• Text block:
▼

And as we get better and better with making refinements to the care model and to AVA, I think all of those best practices are, we're spending time on, we call them tiger teams, to partner with delivery systems, as I would say, the linchpin of the market expansion model.
I think it was you on the call who said that, you wanted to fund new market growth through internal cash generation, which wouldn't that mean that you would need to be free cash flow positive at the parent company in 2025 or 2026 in order to fund that? If somehow you weren't, would that mean that you wouldn't look to grow into new markets?
You're the first guy that's asked that. That's really good. But yeah, no, I mean, that's what we're shooting for. Thomas will kill me if I say we will be cash flow positive, but, but, I mean, that, that's certainly the goal. I mean, and and if you look at, you know, what our trajectory is, and if, if we end up, you know, 2024 at, you know, what did we say? $2.5 billion. $2.5 billion, what's 20% of that, right? You get to $3 billion, and, you know, whether it's a little bit more or a little bit less, we'll see. But, then you put a margin, you know, an EBITDA margin on that, and you kinda... It's, it's, it's-- We're-- I'm very comfortable with, with that.

▲

Dataset entries
▼

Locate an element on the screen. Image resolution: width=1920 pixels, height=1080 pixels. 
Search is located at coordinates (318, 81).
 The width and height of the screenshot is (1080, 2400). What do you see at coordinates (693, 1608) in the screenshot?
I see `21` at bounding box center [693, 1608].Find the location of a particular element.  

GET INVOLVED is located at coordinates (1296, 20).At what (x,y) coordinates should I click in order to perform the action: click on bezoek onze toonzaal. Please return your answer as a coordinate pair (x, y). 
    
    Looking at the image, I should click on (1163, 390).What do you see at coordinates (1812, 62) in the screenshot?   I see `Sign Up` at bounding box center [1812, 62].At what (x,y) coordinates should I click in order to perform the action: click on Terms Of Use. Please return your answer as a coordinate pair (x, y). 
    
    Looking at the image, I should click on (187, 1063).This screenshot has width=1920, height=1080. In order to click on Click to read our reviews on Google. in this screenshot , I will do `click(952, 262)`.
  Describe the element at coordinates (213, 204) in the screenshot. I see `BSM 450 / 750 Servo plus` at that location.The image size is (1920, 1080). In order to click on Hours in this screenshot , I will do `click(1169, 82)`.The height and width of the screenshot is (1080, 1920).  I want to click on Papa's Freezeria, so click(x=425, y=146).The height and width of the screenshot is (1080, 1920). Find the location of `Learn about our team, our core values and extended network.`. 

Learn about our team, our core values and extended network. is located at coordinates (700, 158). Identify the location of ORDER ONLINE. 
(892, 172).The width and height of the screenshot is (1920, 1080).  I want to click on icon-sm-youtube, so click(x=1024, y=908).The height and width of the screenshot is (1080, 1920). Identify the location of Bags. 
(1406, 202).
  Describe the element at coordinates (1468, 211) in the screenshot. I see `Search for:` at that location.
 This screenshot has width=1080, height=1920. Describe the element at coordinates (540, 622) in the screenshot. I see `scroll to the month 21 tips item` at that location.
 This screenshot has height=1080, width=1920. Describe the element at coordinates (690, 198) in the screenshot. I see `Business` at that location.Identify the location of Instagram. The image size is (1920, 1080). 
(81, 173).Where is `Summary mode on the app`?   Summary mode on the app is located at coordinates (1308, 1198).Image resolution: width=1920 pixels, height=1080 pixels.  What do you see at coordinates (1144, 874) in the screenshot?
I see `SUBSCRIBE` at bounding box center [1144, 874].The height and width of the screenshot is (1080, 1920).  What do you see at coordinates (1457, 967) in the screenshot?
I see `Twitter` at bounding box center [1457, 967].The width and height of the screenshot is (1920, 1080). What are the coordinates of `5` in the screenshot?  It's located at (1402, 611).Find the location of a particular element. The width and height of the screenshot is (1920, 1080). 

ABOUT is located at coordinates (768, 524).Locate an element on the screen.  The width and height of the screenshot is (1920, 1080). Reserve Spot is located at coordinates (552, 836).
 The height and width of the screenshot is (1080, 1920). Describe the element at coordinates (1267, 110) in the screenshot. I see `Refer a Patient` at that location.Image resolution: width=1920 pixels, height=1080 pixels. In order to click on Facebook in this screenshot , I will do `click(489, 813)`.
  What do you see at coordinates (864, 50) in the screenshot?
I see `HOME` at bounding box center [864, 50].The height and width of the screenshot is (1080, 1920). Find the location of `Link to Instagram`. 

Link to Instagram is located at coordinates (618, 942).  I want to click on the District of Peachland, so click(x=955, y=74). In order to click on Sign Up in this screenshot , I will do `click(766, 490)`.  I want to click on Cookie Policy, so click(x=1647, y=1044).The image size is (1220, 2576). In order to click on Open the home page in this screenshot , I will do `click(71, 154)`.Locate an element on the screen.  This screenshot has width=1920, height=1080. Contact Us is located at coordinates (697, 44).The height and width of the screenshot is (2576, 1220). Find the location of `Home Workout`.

▲

• To do:
**A.** Can you restate the paragraph of the transcript on funding market growth that begins "You're the first guy" as a short bulleted list of its main points?
**B.** Would you carry on the transcript on funding market growth from its last sentence?
You won't need the dataset entries for any of this.

• Results in order:
**A.**
- The speaker calls the question a good one and says no one else has asked it.
- Being cash flow positive is the goal, though the speaker stops short of promising it.
- Ending 2024 at $2.5 billion and growing 20% would reach about $3 billion, give or take.
- Applying an EBITDA margin to that figure leaves the speaker very comfortable with the outlook.

**B.**
Yeah, and so much so that we're starting to really think about, you know, best practices and packaging these best practices. I will say the clinical utilization in every one of our markets is really doing well, right? But, like, how do we make sure we have the broker relationships, the products, the stars, all the other stuff we've talked about is not something that we've stopped thinking about or executing. It's just the prioritization, get the growth, get the share, get the margin, in markets that we're strong.
Along the lines of, like, a hypothetical free cash flow positive scenario, I think in the past you've talked about M&A, and talked specifically about IT or enablement capabilities, but would most of any cash flow go towards, like, organic growth, or would you look to maybe buy your way into a market in MA?
I would not rule that out. My comments were really around organic growth. I mean, it's organic growth with a twist, and that twist is with a delivery system partner. And Thomas alluded to this. There's a lot of dissatisfaction from the large integrated delivery networks with the type of reimbursement they're receiving on Medicare Advantage members, and a lot of them are just getting out of MA because they think they're getting, you know, paid, you know, 89% or 85% of what they're billing. There's a little asterisk to that. So in defense of, you know, my MCO peers, you kinda gotta look at, well, what are they really submitting? You know, how accurate is the submission of the claims?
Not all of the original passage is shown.